A profit and loss statement or P&L statement is a financial document that serves a vital function in both profit and nonprofit organizations. This type of financial report allows you to identify the amount your business gained and spent for a specific period. According to the article featured in Chron, companies and organizations need to prepare a business profit and loss statement since it shows precise information about revenue and expenses. These factors are one of the financial health indicators. Apart from that, having a profit and loss statement is also in compliance with the United States law. The profit and loss statement is also helpful in identifying who amongst businesses are profitable and who lost much money. However, the development and problems in society also have an impact on the profitability of a company. 
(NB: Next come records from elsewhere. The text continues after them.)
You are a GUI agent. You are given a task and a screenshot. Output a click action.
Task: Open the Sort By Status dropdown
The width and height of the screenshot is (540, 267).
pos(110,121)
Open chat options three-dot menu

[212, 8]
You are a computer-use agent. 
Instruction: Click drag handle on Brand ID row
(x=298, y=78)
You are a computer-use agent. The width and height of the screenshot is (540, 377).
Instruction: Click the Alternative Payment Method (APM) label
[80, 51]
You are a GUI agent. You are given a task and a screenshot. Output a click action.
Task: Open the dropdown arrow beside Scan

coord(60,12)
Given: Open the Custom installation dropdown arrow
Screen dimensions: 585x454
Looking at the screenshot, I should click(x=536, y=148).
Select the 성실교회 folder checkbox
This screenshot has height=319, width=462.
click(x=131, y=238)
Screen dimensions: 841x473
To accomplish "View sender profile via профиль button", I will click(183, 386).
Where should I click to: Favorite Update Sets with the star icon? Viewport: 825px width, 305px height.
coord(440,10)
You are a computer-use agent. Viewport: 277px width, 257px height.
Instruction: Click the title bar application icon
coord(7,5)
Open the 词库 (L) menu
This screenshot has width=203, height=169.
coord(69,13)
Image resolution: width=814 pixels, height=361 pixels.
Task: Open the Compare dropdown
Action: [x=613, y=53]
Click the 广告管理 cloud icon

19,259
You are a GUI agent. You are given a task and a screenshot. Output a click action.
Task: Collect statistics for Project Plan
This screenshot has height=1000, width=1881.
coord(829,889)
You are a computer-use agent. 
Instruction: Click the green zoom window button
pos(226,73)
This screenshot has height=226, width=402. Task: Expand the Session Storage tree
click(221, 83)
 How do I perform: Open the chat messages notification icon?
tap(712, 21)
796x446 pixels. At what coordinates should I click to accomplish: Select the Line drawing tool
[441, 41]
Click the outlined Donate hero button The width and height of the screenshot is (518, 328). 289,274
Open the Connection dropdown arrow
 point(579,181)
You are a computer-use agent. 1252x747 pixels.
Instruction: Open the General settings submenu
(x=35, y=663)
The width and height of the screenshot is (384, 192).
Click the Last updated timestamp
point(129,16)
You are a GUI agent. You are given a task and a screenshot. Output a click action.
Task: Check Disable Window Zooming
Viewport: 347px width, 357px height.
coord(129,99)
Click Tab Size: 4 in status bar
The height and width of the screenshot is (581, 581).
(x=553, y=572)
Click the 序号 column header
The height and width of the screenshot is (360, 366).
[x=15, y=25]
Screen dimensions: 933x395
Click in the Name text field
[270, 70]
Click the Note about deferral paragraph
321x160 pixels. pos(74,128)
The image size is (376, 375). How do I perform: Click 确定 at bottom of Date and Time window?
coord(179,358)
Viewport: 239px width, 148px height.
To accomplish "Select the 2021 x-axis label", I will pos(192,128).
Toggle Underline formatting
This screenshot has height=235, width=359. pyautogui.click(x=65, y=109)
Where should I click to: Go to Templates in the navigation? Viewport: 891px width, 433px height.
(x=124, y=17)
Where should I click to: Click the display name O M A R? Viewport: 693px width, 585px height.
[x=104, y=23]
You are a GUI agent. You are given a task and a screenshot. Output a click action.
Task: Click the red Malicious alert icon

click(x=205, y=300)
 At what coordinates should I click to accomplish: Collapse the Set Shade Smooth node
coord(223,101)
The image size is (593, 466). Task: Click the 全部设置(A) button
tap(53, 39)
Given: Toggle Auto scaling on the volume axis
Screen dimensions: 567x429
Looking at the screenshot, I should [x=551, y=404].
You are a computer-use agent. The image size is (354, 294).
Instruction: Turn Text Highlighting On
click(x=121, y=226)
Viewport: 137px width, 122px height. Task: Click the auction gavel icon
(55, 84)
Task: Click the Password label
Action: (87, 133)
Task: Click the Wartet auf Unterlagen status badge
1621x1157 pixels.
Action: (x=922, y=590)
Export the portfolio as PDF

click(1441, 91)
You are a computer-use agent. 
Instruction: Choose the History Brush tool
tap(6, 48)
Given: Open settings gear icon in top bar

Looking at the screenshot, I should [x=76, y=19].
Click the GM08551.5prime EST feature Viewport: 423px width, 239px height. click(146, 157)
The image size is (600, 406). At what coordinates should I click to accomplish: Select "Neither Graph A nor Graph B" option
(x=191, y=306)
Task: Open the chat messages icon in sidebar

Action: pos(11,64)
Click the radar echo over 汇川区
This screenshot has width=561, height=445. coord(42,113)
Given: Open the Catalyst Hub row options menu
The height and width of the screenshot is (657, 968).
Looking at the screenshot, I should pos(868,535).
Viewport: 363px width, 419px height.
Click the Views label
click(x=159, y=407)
In the 2018 Statista study, Saudi Aramco, a Saudi Arabian petroleum and natural gas company, was declared the most profitable company in the world with 110.97 billion U.S. dollars net income.

On the other hand, the Middle Eastern airline companies have a combined loss of 1.5 billion U.S. dollars in the year 2019 due to a decline in demand relative to capacity, according to Statista figures.

In the present time, the global business travel market is predicted to see a loss of 810.7 billion U.S. dollars in revenue in 2020 due to the coronavirus (COVID19) pandemic.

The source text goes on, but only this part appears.